- What this task involves
Take the data below and extract the lines from the one with "Instruction: Click the single" to the one with "You are a computer-use agent. The image", inclusive, exactly as written.

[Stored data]
= Beginning of Section =

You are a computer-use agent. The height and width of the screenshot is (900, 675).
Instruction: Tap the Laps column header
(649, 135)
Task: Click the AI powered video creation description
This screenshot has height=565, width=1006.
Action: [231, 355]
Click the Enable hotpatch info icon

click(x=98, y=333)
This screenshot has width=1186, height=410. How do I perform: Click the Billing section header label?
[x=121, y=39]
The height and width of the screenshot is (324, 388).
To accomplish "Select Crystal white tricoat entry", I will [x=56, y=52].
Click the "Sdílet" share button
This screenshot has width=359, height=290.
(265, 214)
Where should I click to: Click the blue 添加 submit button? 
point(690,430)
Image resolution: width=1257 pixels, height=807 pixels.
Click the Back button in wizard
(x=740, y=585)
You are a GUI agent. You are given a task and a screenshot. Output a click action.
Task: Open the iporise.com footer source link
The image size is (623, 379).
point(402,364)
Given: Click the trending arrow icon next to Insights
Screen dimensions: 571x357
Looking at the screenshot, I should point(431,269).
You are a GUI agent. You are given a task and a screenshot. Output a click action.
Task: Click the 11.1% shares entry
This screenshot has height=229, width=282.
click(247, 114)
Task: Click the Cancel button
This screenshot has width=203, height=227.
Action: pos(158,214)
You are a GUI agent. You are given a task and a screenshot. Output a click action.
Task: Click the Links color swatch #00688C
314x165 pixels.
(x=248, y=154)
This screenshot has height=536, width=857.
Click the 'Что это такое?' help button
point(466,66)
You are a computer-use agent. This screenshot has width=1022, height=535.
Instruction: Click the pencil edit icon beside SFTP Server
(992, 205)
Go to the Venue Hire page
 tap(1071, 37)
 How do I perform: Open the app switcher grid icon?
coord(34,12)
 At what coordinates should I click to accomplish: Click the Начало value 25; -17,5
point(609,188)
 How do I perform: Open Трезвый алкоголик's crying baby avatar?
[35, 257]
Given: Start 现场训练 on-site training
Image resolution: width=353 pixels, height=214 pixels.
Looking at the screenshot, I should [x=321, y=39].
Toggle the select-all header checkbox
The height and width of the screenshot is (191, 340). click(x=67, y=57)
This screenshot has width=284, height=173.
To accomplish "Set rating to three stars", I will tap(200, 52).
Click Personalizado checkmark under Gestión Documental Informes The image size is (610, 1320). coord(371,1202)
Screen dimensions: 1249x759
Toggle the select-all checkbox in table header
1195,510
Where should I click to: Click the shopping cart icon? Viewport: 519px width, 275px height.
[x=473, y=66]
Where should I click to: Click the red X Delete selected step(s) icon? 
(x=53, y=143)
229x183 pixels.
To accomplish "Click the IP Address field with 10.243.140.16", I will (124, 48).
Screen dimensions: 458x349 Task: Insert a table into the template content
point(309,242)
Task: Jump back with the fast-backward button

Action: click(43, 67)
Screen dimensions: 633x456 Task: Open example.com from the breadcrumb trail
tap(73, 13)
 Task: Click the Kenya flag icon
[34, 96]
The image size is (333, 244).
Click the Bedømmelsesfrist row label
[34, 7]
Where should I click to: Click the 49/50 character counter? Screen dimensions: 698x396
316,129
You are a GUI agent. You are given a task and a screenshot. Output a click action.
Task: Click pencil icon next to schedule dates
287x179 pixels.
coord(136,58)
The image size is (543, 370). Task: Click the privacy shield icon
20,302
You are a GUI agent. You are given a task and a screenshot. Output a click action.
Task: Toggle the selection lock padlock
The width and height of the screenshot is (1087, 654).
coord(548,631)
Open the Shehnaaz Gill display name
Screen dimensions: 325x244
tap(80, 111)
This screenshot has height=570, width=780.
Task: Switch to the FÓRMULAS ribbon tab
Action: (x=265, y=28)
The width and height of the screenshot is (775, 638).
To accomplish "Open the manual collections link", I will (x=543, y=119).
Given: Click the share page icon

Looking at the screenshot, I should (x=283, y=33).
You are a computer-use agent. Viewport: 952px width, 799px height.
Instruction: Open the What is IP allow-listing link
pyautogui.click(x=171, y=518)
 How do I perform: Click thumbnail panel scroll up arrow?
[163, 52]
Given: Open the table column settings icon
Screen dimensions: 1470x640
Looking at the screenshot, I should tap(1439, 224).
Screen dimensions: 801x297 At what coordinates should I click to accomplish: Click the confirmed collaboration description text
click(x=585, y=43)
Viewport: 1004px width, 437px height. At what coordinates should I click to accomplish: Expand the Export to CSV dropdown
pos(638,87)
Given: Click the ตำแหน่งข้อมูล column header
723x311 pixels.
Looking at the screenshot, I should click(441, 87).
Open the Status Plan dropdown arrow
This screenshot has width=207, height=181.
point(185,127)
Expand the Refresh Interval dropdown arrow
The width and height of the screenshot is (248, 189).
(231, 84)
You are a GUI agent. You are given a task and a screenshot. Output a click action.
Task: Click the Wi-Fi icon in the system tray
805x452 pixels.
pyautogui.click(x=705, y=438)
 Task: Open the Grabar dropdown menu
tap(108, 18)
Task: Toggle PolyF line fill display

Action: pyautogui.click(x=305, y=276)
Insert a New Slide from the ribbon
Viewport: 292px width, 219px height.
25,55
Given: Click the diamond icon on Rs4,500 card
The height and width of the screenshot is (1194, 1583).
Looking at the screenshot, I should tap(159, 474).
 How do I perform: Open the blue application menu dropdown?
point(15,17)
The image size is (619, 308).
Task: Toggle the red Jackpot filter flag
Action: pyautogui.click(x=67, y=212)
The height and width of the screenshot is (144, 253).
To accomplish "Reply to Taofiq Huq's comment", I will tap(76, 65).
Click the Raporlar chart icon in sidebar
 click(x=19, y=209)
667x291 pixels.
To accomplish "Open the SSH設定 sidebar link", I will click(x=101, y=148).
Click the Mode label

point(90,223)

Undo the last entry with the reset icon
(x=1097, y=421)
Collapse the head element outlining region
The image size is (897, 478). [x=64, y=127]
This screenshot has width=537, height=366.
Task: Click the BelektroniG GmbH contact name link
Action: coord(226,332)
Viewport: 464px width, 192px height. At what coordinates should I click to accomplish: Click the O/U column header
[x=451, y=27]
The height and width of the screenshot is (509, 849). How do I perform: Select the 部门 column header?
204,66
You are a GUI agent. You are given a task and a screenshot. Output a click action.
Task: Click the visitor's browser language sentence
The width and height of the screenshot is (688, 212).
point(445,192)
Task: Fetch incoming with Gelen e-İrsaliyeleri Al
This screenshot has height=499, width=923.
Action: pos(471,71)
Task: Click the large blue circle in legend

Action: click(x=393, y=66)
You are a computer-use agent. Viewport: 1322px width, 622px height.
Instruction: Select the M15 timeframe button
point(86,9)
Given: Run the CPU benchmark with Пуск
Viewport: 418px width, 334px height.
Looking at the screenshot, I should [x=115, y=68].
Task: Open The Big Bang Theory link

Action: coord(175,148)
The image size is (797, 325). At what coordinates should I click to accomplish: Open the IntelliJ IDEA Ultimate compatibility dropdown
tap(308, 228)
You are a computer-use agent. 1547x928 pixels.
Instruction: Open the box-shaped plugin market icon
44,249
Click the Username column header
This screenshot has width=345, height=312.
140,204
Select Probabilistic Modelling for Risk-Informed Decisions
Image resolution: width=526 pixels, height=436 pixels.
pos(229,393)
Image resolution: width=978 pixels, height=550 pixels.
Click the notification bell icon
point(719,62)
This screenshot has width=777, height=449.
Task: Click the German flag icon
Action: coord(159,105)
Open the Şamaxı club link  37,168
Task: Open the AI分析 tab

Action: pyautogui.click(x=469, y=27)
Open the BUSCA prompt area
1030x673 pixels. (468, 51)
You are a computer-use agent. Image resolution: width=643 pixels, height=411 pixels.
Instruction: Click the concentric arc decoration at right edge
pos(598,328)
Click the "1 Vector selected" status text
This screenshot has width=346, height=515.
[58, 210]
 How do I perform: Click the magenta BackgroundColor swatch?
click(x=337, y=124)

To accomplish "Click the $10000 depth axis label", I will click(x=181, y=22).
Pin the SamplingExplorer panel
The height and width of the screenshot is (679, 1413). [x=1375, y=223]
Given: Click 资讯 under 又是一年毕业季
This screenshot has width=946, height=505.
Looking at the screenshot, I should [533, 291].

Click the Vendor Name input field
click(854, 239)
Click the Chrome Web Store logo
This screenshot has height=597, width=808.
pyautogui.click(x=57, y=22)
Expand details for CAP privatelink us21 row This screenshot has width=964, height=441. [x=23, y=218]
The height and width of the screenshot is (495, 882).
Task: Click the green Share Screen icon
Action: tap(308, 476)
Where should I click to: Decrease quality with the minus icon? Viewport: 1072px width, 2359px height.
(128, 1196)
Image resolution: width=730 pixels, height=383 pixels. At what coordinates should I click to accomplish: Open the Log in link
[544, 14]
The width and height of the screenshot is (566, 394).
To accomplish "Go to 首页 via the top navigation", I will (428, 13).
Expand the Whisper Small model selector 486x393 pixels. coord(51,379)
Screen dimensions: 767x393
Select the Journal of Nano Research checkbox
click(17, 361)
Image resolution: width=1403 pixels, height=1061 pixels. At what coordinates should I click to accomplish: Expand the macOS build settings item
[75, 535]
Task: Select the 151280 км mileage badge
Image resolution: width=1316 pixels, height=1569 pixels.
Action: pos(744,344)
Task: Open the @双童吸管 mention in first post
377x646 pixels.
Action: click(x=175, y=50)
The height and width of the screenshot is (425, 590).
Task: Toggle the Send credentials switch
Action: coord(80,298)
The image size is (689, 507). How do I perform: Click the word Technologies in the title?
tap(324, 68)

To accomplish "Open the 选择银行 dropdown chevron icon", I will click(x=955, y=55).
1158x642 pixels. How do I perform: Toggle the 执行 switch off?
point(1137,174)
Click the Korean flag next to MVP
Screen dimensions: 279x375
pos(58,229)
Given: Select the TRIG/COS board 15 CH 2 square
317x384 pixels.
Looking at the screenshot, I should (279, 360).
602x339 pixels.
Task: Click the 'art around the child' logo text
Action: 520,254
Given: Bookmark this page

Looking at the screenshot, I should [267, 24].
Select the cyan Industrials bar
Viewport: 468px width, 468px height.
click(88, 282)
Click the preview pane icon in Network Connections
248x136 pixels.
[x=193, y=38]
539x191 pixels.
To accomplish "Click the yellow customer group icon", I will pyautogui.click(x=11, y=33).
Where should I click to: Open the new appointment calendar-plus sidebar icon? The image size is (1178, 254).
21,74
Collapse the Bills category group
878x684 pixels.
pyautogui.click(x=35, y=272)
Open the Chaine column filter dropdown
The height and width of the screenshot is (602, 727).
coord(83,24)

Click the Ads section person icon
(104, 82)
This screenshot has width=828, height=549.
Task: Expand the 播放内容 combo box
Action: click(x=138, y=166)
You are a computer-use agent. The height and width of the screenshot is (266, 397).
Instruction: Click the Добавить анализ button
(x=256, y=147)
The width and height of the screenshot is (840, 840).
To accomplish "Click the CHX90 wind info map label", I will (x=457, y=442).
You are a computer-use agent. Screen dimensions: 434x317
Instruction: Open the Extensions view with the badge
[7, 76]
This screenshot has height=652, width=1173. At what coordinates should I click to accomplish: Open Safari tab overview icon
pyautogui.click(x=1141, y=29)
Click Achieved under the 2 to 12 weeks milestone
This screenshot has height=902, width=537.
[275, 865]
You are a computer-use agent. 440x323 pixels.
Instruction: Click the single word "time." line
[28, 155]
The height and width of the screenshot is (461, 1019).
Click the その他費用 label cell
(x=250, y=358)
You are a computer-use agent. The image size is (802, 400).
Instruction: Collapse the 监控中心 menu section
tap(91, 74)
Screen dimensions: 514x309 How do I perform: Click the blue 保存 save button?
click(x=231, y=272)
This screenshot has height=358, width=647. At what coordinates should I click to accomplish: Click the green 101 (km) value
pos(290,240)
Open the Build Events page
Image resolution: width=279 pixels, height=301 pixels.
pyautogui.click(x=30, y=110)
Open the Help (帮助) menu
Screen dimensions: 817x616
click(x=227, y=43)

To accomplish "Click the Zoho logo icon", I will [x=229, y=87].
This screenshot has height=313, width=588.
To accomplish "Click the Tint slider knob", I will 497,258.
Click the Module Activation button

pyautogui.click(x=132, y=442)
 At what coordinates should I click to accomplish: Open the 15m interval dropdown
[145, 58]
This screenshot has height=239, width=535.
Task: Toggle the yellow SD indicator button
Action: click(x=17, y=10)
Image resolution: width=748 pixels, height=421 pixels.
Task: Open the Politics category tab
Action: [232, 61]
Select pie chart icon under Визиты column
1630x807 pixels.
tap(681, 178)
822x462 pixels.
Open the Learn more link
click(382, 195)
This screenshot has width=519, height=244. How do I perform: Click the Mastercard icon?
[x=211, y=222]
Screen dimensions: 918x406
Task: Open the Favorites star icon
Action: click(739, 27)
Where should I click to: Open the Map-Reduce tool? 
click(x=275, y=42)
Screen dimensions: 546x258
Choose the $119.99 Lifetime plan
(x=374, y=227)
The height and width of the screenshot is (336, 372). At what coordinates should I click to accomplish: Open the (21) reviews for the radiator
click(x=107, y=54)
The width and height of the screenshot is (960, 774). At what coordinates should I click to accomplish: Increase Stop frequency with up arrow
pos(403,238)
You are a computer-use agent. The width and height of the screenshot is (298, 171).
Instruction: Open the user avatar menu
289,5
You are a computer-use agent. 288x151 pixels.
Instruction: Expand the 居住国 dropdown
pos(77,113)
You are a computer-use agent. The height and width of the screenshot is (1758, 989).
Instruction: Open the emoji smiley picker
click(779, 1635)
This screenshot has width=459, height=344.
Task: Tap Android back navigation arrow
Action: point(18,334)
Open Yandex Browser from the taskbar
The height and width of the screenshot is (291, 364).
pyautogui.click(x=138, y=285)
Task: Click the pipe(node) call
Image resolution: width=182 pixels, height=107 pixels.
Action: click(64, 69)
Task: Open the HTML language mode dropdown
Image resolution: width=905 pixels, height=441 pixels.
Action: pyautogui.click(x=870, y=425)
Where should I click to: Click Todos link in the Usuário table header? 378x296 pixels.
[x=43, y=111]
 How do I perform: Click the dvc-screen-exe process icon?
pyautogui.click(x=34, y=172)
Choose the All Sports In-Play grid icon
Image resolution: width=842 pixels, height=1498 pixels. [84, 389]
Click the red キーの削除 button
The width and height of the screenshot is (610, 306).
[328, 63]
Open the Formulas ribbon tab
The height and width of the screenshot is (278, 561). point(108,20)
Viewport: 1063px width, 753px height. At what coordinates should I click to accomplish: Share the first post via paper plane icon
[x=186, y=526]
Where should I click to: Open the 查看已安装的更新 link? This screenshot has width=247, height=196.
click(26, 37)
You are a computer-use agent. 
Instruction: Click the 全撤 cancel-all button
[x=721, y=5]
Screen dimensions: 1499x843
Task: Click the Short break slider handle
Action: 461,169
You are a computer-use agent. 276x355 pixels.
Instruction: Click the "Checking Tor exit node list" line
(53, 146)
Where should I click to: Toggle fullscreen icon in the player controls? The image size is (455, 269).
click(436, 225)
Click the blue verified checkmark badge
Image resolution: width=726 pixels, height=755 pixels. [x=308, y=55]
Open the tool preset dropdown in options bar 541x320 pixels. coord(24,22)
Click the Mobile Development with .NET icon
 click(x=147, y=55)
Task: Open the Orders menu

= End of Section =

- Exercise result
Instruction: Click the single word "time." line
[28, 155]
The height and width of the screenshot is (461, 1019).
Click the その他費用 label cell
(x=250, y=358)
You are a computer-use agent. The image size is (802, 400).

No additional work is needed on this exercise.